## INSTRUCTION
Can you repeat the items below word for word, beginning at the line that contains "Toggle the grid display icon" and stopping after the line that contains "click(295, 99)"?

__________

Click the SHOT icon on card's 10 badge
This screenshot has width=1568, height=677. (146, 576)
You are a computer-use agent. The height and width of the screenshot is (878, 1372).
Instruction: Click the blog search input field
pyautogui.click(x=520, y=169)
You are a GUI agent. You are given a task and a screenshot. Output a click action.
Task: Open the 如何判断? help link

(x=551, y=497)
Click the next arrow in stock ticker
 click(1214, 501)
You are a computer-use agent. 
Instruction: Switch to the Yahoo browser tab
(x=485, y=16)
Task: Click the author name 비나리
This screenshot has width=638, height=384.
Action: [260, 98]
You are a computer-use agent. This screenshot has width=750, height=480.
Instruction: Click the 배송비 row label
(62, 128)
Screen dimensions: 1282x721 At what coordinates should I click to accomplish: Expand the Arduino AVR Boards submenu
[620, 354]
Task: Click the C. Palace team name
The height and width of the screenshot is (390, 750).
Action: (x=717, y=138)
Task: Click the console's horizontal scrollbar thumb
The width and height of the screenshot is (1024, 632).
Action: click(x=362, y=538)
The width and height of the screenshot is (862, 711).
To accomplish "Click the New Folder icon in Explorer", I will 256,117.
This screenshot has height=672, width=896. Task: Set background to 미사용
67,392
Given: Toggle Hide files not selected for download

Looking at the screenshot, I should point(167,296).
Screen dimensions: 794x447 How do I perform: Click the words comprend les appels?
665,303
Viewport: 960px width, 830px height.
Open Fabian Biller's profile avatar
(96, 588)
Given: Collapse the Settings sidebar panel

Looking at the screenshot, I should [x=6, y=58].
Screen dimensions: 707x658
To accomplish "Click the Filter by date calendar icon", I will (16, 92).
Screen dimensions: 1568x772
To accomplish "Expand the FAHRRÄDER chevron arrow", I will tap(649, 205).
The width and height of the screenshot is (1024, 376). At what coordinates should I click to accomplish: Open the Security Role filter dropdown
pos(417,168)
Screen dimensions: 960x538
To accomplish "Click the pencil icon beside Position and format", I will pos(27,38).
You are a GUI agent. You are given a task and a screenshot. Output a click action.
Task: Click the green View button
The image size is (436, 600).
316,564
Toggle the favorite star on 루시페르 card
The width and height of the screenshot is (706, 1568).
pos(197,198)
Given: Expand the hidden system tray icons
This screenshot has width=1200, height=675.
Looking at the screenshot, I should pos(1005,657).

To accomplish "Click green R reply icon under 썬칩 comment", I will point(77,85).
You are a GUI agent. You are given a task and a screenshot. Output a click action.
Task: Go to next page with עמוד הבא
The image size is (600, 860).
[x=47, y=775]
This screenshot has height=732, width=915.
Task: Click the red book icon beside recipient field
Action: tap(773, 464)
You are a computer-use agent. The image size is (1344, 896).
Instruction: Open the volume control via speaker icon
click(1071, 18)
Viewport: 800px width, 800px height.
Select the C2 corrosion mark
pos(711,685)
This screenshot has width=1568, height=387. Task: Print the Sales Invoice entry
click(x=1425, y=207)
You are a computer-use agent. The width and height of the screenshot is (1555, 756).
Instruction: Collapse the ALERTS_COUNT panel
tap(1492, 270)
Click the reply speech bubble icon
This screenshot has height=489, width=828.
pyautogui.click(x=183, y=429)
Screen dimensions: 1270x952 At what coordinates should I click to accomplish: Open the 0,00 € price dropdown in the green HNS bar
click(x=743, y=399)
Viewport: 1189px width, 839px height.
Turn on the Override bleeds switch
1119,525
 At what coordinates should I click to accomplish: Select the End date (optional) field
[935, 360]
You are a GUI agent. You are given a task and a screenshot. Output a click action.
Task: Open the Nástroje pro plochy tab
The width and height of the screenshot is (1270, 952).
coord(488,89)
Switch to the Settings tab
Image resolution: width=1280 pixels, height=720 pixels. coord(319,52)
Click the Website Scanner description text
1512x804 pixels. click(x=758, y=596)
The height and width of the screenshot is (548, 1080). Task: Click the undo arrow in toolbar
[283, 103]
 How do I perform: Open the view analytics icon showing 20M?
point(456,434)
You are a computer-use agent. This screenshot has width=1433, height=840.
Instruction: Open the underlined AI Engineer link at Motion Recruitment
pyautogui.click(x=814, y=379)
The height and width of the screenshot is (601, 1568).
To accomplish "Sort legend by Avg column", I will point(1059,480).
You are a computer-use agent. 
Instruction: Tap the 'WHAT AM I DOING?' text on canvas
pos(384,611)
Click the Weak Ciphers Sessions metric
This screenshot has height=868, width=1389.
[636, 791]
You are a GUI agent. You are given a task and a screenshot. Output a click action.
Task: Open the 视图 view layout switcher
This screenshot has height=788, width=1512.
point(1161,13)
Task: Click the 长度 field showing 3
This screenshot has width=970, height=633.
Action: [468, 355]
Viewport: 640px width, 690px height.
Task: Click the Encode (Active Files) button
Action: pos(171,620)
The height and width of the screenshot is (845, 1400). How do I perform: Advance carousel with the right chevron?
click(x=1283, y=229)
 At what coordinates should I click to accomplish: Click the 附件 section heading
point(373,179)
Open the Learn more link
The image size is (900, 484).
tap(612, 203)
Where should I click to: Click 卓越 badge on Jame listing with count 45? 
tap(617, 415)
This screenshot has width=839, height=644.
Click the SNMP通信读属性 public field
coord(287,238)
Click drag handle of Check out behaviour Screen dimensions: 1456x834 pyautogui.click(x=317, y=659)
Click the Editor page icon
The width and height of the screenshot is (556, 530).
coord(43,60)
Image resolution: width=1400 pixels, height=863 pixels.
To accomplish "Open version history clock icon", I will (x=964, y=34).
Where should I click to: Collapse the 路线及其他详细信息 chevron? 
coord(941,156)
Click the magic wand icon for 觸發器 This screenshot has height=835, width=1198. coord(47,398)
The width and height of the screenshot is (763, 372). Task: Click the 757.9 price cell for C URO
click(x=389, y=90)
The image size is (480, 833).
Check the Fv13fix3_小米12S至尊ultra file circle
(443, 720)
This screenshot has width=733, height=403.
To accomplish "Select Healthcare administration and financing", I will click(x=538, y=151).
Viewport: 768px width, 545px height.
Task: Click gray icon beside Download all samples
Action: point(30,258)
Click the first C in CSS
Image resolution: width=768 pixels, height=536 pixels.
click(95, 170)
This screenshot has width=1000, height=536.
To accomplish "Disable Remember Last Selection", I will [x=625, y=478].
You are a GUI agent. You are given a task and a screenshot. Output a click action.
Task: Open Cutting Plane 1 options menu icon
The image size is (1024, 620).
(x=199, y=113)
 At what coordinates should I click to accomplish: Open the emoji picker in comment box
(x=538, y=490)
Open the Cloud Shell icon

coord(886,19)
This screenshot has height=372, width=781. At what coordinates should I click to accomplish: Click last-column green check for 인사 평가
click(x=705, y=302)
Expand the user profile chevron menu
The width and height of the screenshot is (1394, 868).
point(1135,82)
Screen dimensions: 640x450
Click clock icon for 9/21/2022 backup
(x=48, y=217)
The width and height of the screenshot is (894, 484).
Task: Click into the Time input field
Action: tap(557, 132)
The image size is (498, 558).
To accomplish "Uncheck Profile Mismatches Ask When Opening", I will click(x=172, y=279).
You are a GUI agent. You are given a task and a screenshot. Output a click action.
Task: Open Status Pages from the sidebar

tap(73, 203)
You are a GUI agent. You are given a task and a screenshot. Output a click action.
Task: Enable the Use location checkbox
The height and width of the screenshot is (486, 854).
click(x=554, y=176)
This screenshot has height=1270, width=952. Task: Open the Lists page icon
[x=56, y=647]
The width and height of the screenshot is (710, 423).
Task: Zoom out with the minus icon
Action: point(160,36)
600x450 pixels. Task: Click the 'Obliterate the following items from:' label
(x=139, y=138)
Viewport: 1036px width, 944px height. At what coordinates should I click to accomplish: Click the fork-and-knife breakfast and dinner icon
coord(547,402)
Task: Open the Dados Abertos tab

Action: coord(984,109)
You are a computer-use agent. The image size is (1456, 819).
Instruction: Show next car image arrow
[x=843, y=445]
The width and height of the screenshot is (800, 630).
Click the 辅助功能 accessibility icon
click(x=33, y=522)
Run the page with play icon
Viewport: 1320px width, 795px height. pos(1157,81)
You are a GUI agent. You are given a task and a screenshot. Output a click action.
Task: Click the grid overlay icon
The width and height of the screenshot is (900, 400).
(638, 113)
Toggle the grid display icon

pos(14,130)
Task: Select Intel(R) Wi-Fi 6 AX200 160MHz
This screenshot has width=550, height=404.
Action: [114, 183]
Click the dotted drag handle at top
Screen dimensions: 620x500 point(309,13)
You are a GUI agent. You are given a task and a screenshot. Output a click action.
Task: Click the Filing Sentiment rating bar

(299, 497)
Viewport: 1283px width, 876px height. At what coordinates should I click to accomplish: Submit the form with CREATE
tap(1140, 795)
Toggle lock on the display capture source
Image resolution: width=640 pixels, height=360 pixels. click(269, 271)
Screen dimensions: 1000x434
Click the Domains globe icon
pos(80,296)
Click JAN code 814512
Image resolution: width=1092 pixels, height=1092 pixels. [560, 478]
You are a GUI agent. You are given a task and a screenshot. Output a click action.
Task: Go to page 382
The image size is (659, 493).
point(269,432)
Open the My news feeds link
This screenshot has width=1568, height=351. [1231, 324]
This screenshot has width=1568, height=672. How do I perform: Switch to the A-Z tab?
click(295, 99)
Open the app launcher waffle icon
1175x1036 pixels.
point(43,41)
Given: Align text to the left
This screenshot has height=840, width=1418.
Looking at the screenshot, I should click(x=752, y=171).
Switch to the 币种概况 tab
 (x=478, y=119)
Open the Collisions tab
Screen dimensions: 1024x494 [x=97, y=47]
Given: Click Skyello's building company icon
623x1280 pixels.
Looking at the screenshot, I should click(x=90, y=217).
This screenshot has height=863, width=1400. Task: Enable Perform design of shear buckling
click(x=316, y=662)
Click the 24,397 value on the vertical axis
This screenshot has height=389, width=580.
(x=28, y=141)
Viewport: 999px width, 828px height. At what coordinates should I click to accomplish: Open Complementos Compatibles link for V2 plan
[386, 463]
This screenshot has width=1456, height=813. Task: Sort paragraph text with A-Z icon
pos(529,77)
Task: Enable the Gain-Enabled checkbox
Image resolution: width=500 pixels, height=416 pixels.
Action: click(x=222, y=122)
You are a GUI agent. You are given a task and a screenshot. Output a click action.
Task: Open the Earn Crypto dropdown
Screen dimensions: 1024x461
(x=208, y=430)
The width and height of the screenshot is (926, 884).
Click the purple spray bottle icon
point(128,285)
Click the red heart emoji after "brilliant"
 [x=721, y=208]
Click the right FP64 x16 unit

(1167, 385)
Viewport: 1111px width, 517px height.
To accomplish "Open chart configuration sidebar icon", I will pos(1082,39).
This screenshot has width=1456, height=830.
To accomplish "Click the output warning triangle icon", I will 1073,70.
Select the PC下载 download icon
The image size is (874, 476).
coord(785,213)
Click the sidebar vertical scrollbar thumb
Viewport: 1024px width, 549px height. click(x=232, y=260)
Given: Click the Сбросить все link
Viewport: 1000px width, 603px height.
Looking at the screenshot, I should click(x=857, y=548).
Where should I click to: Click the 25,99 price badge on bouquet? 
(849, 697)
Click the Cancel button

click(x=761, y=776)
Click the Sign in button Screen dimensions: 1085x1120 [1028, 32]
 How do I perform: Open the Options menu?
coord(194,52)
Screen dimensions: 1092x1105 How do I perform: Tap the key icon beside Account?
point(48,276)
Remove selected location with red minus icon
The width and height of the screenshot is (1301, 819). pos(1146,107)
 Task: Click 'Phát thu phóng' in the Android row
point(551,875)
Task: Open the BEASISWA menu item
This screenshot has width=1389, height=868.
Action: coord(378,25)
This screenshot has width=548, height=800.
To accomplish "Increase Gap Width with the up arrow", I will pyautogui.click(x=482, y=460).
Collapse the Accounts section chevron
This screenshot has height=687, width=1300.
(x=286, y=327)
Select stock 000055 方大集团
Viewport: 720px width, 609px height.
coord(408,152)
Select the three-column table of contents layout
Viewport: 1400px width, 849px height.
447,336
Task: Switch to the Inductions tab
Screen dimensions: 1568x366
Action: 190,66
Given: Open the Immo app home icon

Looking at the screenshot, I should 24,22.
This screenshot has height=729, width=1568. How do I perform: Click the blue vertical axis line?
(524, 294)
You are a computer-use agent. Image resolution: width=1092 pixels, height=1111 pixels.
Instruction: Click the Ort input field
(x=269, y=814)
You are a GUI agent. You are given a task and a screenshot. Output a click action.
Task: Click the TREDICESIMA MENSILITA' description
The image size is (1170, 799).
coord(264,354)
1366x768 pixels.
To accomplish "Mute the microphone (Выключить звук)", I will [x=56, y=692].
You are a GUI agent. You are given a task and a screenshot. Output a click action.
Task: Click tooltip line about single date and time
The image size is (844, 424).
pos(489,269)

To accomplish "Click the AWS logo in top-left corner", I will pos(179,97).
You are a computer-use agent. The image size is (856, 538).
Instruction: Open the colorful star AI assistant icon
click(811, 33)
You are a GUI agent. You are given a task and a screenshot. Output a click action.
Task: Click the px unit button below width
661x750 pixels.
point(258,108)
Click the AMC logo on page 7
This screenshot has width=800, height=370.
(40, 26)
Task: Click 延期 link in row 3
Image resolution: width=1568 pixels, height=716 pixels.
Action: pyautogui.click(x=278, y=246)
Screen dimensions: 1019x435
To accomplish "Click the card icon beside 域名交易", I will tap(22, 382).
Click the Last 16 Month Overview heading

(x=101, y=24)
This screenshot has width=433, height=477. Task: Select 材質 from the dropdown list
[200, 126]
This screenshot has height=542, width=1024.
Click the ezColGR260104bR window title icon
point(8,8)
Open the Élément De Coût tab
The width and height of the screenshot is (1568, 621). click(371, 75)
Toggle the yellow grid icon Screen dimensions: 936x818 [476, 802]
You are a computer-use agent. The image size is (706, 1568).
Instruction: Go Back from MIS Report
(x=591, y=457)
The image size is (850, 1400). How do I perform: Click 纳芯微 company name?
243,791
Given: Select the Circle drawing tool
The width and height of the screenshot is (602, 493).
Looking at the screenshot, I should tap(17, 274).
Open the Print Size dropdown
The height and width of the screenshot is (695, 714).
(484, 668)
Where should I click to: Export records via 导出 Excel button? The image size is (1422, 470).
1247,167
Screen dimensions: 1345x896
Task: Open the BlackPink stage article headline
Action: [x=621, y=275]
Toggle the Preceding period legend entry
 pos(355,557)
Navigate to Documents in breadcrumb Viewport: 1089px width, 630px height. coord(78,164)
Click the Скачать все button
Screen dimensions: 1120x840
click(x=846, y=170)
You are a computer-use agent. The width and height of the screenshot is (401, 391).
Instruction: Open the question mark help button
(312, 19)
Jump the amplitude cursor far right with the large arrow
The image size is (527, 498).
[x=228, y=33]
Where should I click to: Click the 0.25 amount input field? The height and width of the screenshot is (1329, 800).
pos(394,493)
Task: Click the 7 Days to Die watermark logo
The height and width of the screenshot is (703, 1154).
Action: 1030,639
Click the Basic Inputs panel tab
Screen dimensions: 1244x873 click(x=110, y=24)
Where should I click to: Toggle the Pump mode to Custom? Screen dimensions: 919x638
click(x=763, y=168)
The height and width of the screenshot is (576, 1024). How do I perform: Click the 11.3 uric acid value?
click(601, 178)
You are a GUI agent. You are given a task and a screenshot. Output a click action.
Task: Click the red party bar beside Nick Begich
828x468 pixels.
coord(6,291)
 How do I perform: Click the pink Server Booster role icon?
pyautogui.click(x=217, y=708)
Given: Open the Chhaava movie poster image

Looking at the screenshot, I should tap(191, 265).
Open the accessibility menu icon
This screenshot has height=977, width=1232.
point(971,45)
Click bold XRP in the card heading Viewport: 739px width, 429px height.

__________

## ANSWER TO THE PROBLEM
Toggle the grid display icon

pos(14,130)
Task: Select Intel(R) Wi-Fi 6 AX200 160MHz
This screenshot has width=550, height=404.
Action: [114, 183]
Click the dotted drag handle at top
Screen dimensions: 620x500 point(309,13)
You are a GUI agent. You are given a task and a screenshot. Output a click action.
Task: Click the Filing Sentiment rating bar

(299, 497)
Viewport: 1283px width, 876px height. At what coordinates should I click to accomplish: Submit the form with CREATE
tap(1140, 795)
Toggle lock on the display capture source
Image resolution: width=640 pixels, height=360 pixels. click(269, 271)
Screen dimensions: 1000x434
Click the Domains globe icon
pos(80,296)
Click JAN code 814512
Image resolution: width=1092 pixels, height=1092 pixels. [560, 478]
You are a GUI agent. You are given a task and a screenshot. Output a click action.
Task: Go to page 382
The image size is (659, 493).
point(269,432)
Open the My news feeds link
This screenshot has width=1568, height=351. [1231, 324]
This screenshot has width=1568, height=672. How do I perform: Switch to the A-Z tab?
click(295, 99)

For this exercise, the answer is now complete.